I have been using the Chef and Vagrant combo for a little under a year now and it represented a huge improvement in time, efficiency and management of developing, running and deploying projects. The workflow I had arrived at was not perfect though and had a few warts that needed removing:

  1. Getting hold of (or creating) base boxes for Vagrant
  2. The chef repository can grow to be monolithic and hard to understand
  3. Downloading and managing cookbooks outside of the Opscode repositories is difficult

Tools for the new workflow

You should already have VirtualBox, Chef and Vagrant installed and Configured. You will also need to install a ruby version manager (RVM/rbenv) and the following gems: veewee, berkshelf and bundler (optional). Hopefully the following will explain the what and why being using these tools. note that as of writing veewee requires ruby 1.9.2 and berkshelf requires ruby 1.9.3.

1. Veewee to the rescue

To get a box ready to be provisioned by Vagrant, there are a few hoops to jump through in terms of setting up software (chef, ssh, nfs, a vagrant user etc.). This can all be set up manually, but that is not very repeatable and does not feel very chef-y.

In order to find a base box to build on I used to use www.vagrantbox.es as a starting point. Finding a correctly configured box is easier said than done, assuming Chef is actually installed on the box, I have often found the VirtualBox additions to be out of date which can cause problems. Not to mention I am stuck if I cannot find a box for the OS I want to install.

Fortunately Veewee takes all the pain out of this process, with a couple of commands you tell Veewee what OS you want to install, and fulfils all the prerequisites necessary for Vagrant (or VMWare, KVM, Parallels for that matter). The instructions for Veewee are well documented in the repository and in Phil Sturgeon's blog post which originally led me to Veewee.

2. Simplify the approach to Chef

Chef is a powerful tool and that power is provided through a few chef-isms. Recipes, attributes, LWRPs, cookbooks, roles, nodes, data bags...this is not an exhaustive list but this can steepen the learning curve both for a beginner, or an infrequent user of Chef revisiting their installation weeks or months later.

The problem

I set up my chef repository a while back, and I thought I was doing everything as I should, I had some community cookbooks, some Github cookbooks (modified as part of my chef-repo), and some custom cookbooks all in the same repository. I then had roles named things like "database", "application" or "cache" and it all seemed to fit together nicely. These roles could then be composed to build a server to host any application, theoretically keeping things separated and re-usable.
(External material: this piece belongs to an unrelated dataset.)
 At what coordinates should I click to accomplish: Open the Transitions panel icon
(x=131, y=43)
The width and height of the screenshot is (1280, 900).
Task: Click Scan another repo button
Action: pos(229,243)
The problem came when it was time to change the software stack slightly. Updating cookbooks was hard to keep track of, it creates a lot of noise in the git log (so many branches!) making debugging or rolling back changes more difficult. My ability to understand and use the tool, and how everything fits together was impaired - I needed Chef to capture/represent the idea of an application and my usage was not doing that.

The solution

The solution almost entirely comes from a talk by Jamie Winsor of Riot Games. Riot manage a huge persistent multiplayer gaming infrastructure using Chef and have open sourced a lot of their work on Github. It boils down to taking best practices that you may already be applying in software development and applying them (which you may not be doing) to your infrastructure development.
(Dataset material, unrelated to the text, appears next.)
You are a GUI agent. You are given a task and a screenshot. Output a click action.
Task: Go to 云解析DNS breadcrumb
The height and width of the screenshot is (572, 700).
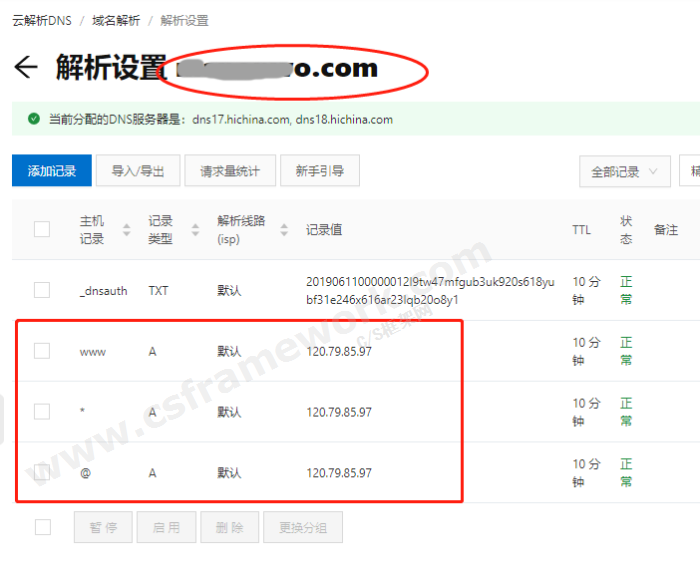[x=42, y=20]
Abandon as many chef-isms as you can

You may be just getting started with Chef, and so we want to abandon as much of that list of chef-isms I referred to earlier to make things easier for ourselves. The good news is that we can...forget about everything else, all we need is a cookbook and some recipes.

Cookbooks for applications, recipes for components

If you have done any BDD taking an "outside in" approach may be familiar. I like taking this approach because I find it makes it easier to communicate often abstract/complicated ideas and can lead to more simplistic solutions.
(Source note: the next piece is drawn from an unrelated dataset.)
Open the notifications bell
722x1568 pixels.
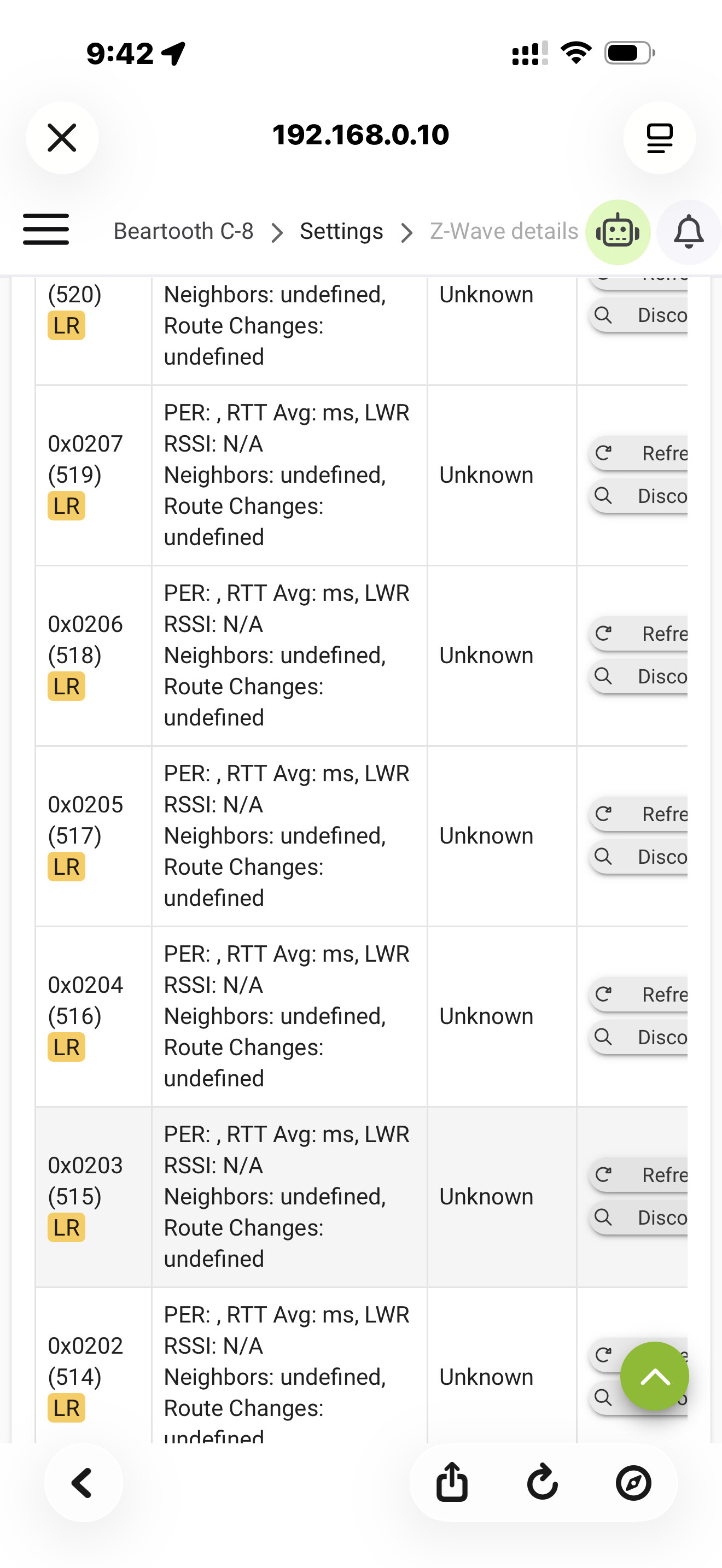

In this context the "outside" is the common unit you are trying to manage with Chef, something that everyone in the team understands - a website, application or an API for example. In Chef we can model this basic unit of currency as a cookbook.

The next level "in" are the components that make up an application, for a website a basic example would be a database server and an application server. These components are represented as recipes.

By communicating this idea/model to your team, usage of Chef/Vagrant for the team becomes as simple as.

To get a local environment for "my-awesome-application" up and running include some recipe(s) from "my-awesome-application" cookbook in your vagrant file.

Furthermore, fixing issues with or adding extra software packages to an application/service becomes very clear.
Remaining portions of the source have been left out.